■ **TASK**:
Your answer should consist of the lines below that hold the word "beside".

Stored data:
╔══
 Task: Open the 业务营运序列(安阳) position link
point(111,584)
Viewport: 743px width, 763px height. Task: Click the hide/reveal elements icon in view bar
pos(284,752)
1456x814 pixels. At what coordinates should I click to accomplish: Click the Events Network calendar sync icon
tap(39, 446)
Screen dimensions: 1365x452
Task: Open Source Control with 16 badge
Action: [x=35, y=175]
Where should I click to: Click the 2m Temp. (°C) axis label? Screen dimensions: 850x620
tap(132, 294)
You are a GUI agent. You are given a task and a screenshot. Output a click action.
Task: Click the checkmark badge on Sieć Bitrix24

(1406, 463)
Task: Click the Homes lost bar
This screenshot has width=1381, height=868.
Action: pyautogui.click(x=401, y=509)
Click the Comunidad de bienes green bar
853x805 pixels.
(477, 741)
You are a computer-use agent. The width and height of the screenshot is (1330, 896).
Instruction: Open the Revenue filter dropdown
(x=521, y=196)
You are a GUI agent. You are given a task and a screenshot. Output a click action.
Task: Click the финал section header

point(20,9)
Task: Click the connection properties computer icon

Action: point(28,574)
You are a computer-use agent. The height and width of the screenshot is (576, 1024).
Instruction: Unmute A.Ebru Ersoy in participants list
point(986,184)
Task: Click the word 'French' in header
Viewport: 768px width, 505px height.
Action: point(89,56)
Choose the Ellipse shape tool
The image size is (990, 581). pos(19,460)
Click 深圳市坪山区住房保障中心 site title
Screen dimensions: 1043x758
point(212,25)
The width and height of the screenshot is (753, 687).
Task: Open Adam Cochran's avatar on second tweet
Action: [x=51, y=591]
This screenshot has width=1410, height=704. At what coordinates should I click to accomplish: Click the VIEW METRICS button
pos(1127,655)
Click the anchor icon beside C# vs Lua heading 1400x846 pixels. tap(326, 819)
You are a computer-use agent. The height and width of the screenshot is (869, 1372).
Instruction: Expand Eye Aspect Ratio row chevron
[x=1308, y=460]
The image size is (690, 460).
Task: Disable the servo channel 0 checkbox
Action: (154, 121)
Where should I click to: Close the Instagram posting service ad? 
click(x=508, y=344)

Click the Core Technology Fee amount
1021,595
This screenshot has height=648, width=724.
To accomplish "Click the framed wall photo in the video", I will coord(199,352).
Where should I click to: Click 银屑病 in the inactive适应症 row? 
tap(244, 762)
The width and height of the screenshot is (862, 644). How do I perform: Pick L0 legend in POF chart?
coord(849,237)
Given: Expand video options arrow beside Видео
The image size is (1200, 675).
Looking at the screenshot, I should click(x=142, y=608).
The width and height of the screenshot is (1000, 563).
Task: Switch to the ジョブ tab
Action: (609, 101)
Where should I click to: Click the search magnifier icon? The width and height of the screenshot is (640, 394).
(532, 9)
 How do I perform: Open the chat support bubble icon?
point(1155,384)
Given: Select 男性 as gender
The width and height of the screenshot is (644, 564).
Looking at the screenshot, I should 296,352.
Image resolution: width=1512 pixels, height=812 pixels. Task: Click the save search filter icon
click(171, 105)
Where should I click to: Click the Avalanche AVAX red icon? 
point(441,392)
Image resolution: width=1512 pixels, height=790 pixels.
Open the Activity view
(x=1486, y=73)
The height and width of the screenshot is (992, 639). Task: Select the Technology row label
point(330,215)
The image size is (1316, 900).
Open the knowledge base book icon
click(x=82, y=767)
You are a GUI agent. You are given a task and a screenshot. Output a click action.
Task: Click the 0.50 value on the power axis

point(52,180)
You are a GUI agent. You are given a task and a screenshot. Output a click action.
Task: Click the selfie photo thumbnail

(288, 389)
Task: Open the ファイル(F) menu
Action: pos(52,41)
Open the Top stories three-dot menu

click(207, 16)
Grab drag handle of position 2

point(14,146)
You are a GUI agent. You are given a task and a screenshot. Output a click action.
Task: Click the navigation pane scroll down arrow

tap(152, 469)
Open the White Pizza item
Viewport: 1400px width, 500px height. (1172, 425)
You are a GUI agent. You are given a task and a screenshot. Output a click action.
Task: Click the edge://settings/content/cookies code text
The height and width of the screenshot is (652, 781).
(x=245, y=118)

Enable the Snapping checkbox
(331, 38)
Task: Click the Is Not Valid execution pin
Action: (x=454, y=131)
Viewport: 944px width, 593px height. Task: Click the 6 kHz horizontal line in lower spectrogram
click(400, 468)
╚══
■ **WRITTEN RESPONSE**:
Click the anchor icon beside C# vs Lua heading 1400x846 pixels. tap(326, 819)
Given: Expand video options arrow beside Видео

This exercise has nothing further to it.